How can you prove Heine-Porel (unit interval is compact) theorem by Bolzano-Weierstrass theorem (there is a limit in a continuous and bounded interval)?

The Attempt at a Solution

Compact means that the sequence is complete and totally bounded.

Unit interval perhaps means a bounded interval of an unit length.

I do not see how the continuity in Bolzano-Weierstrass theorem is related to
Heine-Porel theorem.

 

[lanedance]

Hi soopo - disclaimer first as I'm fairly new to this stuff myself

i think the Heine-Borel theorem actually states that a subsapce of Rⁿ is compact iff it is closed & bounded

defintion of compact is for every open cover, there exists a finite subcover
http://en.wikipedia.org/wiki/Open_cover

bolzano theorem states that each bounded sequence in Rⁿ has a convergent subsequence.
http://en.wikipedia.org/wiki/Bolzano-Weierstrass_theorem

so start by assuming you have a closed & bounded set eg. [0,1]. Then try & show its compact... and then the other way.. and how can you relate the Bolzano conditions to the compactness cover defintion & can you find a path between them?

by the way you would have a better chance of getting answered on the calculus part of this forum... Dick & HallsofIvy would rip through it

 

[HallsofIvy]

what "continuity" are you talking about? Bolzano-Weierstrasse says that every bounded sequence of real numbers contains a convergent subsequence. That says nothing about "continuity". I don't understand what you mean by "continuous interval"- it might be a language problem- "connected interval"?

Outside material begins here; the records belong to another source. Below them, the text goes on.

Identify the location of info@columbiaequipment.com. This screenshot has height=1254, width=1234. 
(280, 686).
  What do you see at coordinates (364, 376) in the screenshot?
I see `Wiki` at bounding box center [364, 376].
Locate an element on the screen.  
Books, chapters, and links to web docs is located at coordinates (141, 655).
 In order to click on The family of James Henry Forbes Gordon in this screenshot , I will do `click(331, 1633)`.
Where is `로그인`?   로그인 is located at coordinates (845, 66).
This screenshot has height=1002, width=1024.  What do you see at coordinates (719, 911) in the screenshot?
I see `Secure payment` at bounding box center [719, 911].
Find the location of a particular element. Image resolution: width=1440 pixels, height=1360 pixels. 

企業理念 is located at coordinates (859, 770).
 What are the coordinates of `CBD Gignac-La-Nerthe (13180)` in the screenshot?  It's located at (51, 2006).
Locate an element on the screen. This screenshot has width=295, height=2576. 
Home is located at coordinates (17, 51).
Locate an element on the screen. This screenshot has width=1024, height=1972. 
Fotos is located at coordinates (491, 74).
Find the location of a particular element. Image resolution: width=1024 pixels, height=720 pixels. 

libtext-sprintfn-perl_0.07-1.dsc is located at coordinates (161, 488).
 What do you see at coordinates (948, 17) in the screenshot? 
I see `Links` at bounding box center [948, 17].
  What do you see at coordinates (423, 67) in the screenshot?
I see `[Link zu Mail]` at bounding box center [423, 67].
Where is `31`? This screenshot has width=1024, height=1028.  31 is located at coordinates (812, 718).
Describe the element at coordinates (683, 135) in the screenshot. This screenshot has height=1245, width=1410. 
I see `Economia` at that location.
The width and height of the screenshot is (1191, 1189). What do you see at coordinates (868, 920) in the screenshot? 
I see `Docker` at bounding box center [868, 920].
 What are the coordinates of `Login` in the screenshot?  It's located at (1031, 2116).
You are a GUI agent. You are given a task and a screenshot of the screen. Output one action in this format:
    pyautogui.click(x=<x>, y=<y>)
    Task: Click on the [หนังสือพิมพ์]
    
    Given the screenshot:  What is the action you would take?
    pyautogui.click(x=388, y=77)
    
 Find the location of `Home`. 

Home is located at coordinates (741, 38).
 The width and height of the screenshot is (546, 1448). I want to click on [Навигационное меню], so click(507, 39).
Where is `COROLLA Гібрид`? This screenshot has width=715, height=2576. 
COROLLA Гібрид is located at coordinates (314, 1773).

Essentially, the proof that "Bolzano-Weierstrasse" implies "Heine-Borel" uses the fact that a sequence in a closed and bounded set (or, specifically, [0, 1]) is bounded because the set is bouded, so, by Bolzano-Weierstrasse, contains a convergent subsequence. The fact that the set is closed the implies that convergent subsequence converges to a point in the set and so Heine-Borel.

 

[soopo]

Essentially, the proof that "Bolzano-Weierstrasse" implies "Heine-Borel" uses the fact that a sequence in a closed and bounded set (or, specifically, [0, 1]) is bounded because the set is bouded, so, by Bolzano-Weierstrasse, contains a convergent subsequence. The fact that the set is closed the implies that convergent subsequence converges to a point in the set and so Heine-Borel.

The reason why B-W theorem implies Heine-Borel is that B-W tells us that a closed and bounded set (eg [0, 1]) contains a convergent subsequence.

I don't understand what you mean by "continuous interval"- it might be a language problem- "connected interval"?

I have been using a continuous interval as a synonym for a connected interval.
It seems that my convention is false.

Thank you for your reply!